The learners and teachers of the teaching-learning process highly depend on online learning systems such as E-learning, which contains huge volumes of electronic contents related to a course. The multi-document summarization (MDS) is useful for summarizing such electronic contents. This article applies the task of MDS in an E-learning context. The objective of this article is threefold: 1) design a generic graph based multi-document summarizer DSGA (Dynamic Summary Generation Algorithm) to produce a variable length (dynamic) summary of academic text based learning materials based on a learner's request; 2) analyze the summary generation process; 3) perform content-based and task-based evaluations on the generated summary. The experimental results show that the DSGA summarizer performs better than the graph-based summarizers LexRank (LR) and Aggregate Similarity (AS).

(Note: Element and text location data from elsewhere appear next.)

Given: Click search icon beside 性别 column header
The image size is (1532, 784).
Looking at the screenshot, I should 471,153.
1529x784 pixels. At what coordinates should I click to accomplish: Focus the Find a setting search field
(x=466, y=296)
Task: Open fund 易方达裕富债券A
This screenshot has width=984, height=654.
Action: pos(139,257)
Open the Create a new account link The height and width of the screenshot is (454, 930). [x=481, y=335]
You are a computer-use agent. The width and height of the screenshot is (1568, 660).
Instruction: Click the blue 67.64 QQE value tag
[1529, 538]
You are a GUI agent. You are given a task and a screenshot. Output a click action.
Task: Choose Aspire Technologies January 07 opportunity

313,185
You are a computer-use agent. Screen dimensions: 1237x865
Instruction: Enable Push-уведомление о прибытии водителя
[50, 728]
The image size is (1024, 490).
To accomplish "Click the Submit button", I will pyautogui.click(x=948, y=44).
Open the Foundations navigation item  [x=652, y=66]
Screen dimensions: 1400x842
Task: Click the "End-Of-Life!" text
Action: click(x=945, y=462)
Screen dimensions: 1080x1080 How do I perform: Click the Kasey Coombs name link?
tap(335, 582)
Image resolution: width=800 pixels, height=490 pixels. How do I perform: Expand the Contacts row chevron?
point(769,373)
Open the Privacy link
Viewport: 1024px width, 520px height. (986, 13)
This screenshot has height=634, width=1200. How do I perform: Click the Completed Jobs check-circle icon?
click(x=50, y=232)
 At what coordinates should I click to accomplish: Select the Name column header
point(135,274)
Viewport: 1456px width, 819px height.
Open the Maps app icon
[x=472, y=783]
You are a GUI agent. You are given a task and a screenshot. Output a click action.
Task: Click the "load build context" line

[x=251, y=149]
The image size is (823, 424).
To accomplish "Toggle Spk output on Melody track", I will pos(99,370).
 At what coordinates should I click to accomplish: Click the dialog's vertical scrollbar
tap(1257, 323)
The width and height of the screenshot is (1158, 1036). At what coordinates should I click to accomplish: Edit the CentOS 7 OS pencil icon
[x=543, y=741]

From the task-based evaluation, it is observed that the generated summary helps the learners to understand and comprehend the materials easily.

Suggested Citation

  • Krishnaveni P & Balasundaram S R, 2021. "Summarizing Learning Materials Using Graph Based Multi-Document Summarization," International Journal of Web-Based Learning and Teaching Technologies (IJWLTT), IGI Global, vol. 16(5), pages 39-57, September.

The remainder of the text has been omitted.